Breathing—”What do you need?”
She was eventually distracted by my father’s attempts to finally end us all in a blowing snowstorm in Ohio. “Gotta die sometime,” he said, my mother gripping the dash.
“What do you need?” I said.
For an hour in South Carolina my father kept repeating “Chicken and biscuits” to himself, like a mantra, while playing Christmas music on the radio. His holy utterances came to fruition when we finally stopped for lunch and he ate chicken and biscuits.
“Mmm, that was good,” he said, contently patting his belly, crawling back to the car. Two hours later, “Shrimp and grits. Shrimp and grits.”

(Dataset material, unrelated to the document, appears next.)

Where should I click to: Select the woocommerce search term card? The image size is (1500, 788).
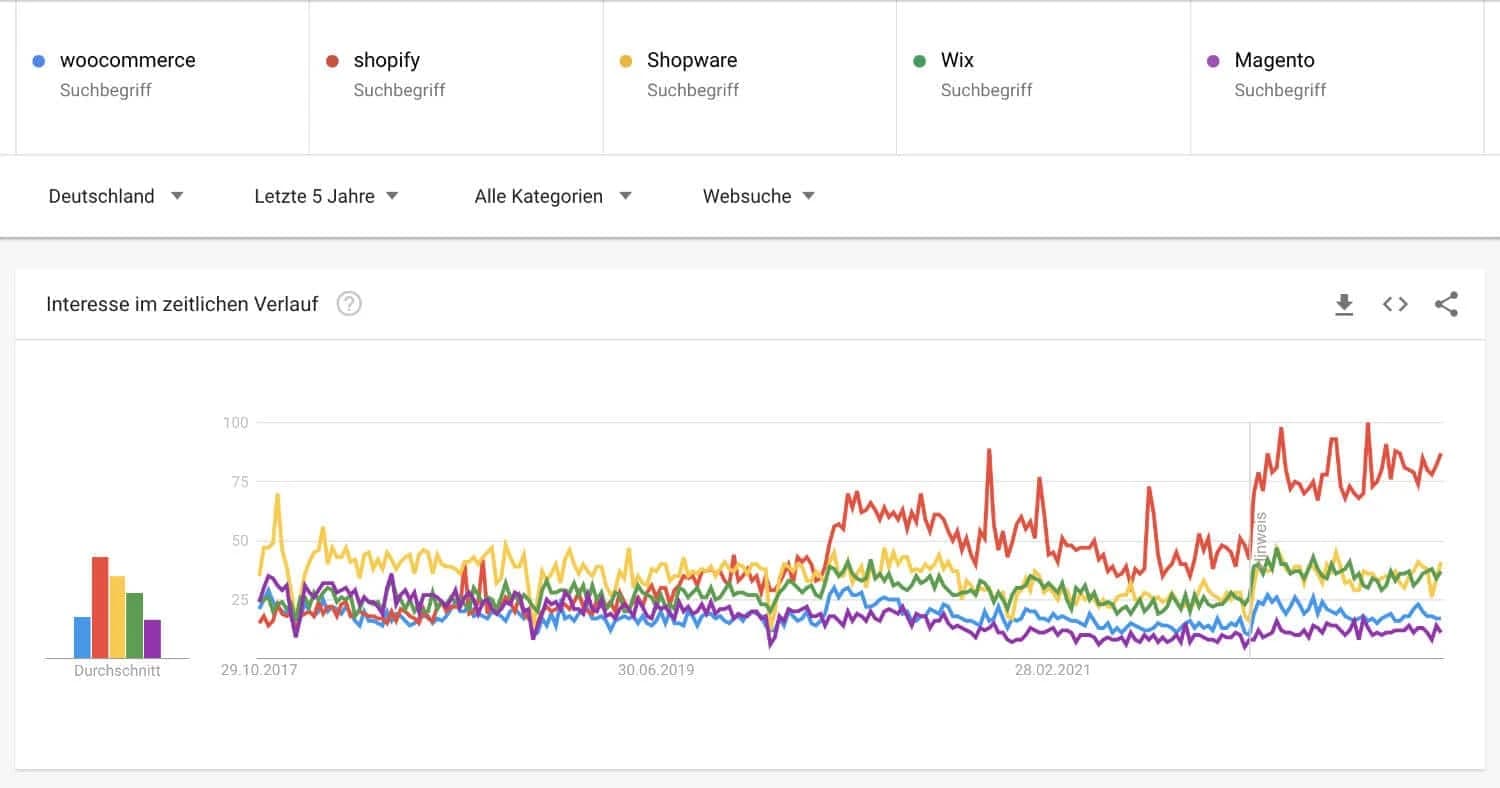(160, 75)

Somewhere in northern Florida, hazy from seven hours of driving down the eastern seaboard, my father’s mind began to completely unravel. He began to babble nonsense:
“Oh my god, those guys are going fast. They must be going 55 miles-an-hour, no they ain’t. They must not have any roller dogs (?). Poor guy, feel sorry for him. No goosy-lips (??) on that car. Holy crap, Mom! What are you guys laughing at? I’m trying to carry on a conversation but it’s not going nowhere. Dog! Go lay down. Gotta tell the dog to lay down and she’ll stop barking at ya…”
There was no dog in the car.
Strange smells intermittently wafted through the vehicle, originating from my father’s direction. In Pennsylvania it smelled of bean enchiladas. In New York it smelled of pastrami and sauerkraut. In Georgie it smelled of kettle corn and sweet tea.
“God, that’s awful!” Mom said, putting down the windows in a panic.
Dad chortled, “Wasn’t me. Must have been the dog. Dog!”
Again, there was no dog.
We stopped several nights at hotels. One room, two beds, my mother having the unfortunate privilege of sleeping next to the furry beast that wandered about the room in underwear with gaping holes in the rear. More smells came. And sounds from the beast as it slept, like a bear, suffocating aboard a piano-filled ship on rough seas. I faced the wall and didn’t move.
This is what my father does. This is what I’ll become. I am horrified for those who will know me then.
Eventually the trip ended. I leapt joyfully from the car, twirling about with my arms toward the sky like the Sound of Music. I fell to the ground, tugged at the grass, and oh the freshness of the air and the silence of space! A single tear slipped down my face. It was beautiful.
I do love my parents.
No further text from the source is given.